A beautifully clean vehicle swept in at the gate, just one long, lean sliver of chrome and iridescent blue. There was bulk there, and weight, but it took an engineer to spot it, so fine were its ultra-streamlined curves. Its two wheels, which thrust themselves far ahead and behind the car, were individually sprung, and supported the great teardrop about six feet off the ground. Both wheels ran inside a tread which moved on sha
ped tracks, so that they were rounded in front and sharply pointed in the rear. From the ground up, then, each fore-and-aft cross section of the machine was a perfect streamline. The car came to a whispering stop at the entrance, and the wheels retracted, setting the hull swiftly and gently to the ground. A lovely sight.
“Carrington ’78,” said Eric. “What about it?”

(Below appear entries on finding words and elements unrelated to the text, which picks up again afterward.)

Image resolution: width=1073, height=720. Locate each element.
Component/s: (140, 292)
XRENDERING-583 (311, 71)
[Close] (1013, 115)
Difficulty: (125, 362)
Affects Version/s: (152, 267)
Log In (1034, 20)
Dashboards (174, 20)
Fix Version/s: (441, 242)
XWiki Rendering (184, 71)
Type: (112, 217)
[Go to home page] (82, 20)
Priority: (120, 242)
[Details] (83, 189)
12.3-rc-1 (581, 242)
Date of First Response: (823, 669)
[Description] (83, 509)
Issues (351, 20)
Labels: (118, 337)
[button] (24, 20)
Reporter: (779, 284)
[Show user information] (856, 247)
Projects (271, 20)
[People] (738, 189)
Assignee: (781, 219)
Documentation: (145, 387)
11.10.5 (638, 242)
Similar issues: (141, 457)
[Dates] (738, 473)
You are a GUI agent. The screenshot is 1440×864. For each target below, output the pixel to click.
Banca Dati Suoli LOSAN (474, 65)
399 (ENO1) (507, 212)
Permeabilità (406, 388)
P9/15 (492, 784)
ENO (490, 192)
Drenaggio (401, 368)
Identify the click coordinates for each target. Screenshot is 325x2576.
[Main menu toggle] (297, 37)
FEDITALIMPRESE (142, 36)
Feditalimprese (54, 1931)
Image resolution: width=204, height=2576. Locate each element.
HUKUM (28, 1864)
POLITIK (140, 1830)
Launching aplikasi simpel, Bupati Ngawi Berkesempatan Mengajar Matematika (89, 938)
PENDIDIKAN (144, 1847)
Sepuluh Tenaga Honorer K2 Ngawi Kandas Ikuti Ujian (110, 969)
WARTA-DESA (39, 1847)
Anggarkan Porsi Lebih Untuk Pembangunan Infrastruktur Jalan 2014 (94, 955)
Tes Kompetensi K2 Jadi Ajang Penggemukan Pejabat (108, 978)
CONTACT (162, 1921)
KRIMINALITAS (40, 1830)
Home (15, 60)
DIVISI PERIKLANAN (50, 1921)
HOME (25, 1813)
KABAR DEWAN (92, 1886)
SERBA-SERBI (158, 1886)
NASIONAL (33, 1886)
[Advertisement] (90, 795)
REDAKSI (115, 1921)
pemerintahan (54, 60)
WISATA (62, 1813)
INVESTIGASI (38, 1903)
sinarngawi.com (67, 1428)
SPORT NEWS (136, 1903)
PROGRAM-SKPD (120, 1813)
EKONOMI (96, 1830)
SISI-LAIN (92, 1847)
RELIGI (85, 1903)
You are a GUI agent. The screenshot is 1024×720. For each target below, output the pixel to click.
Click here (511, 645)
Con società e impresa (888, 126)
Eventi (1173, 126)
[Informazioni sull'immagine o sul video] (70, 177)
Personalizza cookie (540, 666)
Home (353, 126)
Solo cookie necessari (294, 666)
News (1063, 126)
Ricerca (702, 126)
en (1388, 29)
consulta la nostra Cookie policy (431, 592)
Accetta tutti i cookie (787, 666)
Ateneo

“Just the thing for the man about town, isn’t it? To look at, it is simply the right vehicle for a man of your position. The one I have parked outside is exactly the same in every respect—with a slight difference. It has every feature of a stock car with just one or two more.”
“Such as—”
“A momentum neutralizer. An automatic refueling screen—repels large bodies, sweeps in small ones for transmutation into air, food, fuel. And—an armament. Why, I couldn’t begin to tell you—”
“You don’t have to,” snapped Eric. “What the hell use is a car like that to me? Or—to my organization?” He sipped slowly, digesting the items Budd had just reeled off. “What’s the idea of all that gadgetry on a surface car?”
“The idea is that it isn’t a surface car, obviously. Why, that machine will operate practically forever without having to stop for fuel and supplies. It will fly. It will push the speed of light between here and anything you can see with a telescope. Don’t you see, or is it that you won’t admit it? It’s the perfect getaway. The perfect front. Piracy? Pal, you haven’t touched the subject. For example, suppose you ship a cargo of automobiles to Mars, and there is another regrettable incident like The Fang’s little coup. The ship just might explode gently enough to strew that portion of space with parts of the cargo. Thereafter, any other ship on the same run, sighting an automobile afloat in space, would pay little attention—until the automobile began spouting atomic shells and setting up a sleep-destroying field.
“Outlets for the stuff? Well, there’s the colony on Neptune—remember? It was a prison once, and they revolted just for the privilege of staying where they were to colonize like free men. I don’t have to tell you about Mars and Venus and the asteroid colonies. We’d do all right.”